**WHAT YOU SHOULD DO**
Check each line of the material for "computer" and report how many lines have it, with nothing added.

Segment Start: RECORDED DATA

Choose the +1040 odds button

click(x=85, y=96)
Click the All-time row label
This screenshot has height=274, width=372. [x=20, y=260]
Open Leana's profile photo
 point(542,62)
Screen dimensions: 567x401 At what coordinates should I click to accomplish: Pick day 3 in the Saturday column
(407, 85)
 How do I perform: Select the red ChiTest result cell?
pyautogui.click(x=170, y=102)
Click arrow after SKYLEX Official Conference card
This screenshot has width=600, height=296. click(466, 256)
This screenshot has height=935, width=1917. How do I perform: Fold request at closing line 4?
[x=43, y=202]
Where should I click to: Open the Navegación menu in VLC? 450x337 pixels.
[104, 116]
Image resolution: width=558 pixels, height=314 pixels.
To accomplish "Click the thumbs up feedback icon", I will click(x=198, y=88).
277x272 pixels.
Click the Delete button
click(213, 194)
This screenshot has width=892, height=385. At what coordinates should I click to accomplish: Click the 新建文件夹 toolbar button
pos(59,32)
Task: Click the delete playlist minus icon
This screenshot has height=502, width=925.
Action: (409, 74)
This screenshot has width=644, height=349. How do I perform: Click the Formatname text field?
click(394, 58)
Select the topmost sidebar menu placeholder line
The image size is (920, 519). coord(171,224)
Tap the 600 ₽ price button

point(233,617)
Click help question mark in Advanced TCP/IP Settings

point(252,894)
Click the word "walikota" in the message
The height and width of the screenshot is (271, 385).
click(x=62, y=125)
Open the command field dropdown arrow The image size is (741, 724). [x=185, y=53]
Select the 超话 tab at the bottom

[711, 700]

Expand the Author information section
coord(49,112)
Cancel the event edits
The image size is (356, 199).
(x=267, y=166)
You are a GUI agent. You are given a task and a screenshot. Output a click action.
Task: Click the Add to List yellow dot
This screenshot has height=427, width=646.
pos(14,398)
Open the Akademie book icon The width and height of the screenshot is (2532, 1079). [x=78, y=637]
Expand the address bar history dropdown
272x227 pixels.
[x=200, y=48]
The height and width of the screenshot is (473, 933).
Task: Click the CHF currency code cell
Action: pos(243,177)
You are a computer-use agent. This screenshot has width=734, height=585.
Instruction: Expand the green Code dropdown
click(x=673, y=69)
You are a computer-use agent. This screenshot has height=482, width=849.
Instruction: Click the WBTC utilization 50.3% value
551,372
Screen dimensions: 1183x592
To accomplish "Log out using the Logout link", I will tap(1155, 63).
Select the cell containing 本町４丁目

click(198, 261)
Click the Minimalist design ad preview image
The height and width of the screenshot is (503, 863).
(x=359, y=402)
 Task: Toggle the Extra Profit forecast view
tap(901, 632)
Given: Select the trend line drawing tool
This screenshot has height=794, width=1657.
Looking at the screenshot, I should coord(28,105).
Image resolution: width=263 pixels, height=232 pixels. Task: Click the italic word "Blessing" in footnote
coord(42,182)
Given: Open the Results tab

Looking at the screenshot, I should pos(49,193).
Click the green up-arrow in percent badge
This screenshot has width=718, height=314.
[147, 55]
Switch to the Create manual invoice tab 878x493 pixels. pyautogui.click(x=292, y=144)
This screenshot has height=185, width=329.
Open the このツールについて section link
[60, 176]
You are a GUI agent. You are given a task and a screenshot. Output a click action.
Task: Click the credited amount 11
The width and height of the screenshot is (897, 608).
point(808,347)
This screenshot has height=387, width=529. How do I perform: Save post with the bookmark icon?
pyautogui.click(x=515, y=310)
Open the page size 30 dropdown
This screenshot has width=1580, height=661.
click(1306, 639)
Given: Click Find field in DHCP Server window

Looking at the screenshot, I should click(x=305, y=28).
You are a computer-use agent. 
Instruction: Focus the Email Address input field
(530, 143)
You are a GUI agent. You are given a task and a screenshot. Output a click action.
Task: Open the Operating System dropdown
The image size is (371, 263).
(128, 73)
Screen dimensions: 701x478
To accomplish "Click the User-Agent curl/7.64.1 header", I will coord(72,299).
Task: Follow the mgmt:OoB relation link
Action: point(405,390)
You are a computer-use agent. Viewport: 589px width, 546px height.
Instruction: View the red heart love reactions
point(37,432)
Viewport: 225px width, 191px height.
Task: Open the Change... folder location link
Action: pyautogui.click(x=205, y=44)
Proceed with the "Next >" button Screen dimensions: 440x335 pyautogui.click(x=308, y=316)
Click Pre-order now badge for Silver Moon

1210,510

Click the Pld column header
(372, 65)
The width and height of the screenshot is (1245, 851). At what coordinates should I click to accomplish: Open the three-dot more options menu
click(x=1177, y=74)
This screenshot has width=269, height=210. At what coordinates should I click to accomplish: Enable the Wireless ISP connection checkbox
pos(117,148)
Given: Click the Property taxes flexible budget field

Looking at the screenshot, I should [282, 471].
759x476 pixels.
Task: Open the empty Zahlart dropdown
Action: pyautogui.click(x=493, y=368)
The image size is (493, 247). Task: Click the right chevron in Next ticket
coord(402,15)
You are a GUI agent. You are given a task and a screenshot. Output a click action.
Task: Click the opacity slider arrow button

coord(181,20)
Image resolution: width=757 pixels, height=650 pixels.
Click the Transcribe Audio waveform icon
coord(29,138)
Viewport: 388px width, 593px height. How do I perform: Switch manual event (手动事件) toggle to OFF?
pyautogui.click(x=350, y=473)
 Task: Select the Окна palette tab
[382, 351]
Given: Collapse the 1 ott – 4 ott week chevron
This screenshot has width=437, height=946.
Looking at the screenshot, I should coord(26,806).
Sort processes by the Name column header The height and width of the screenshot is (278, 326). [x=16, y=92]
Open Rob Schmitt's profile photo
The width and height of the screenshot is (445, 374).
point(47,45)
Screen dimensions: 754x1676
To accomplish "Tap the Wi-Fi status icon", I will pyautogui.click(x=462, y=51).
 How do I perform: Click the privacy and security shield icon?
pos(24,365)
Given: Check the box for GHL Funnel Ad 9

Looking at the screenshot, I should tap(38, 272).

Segment End: RECORDED DATA

**RESULT BELOW**
4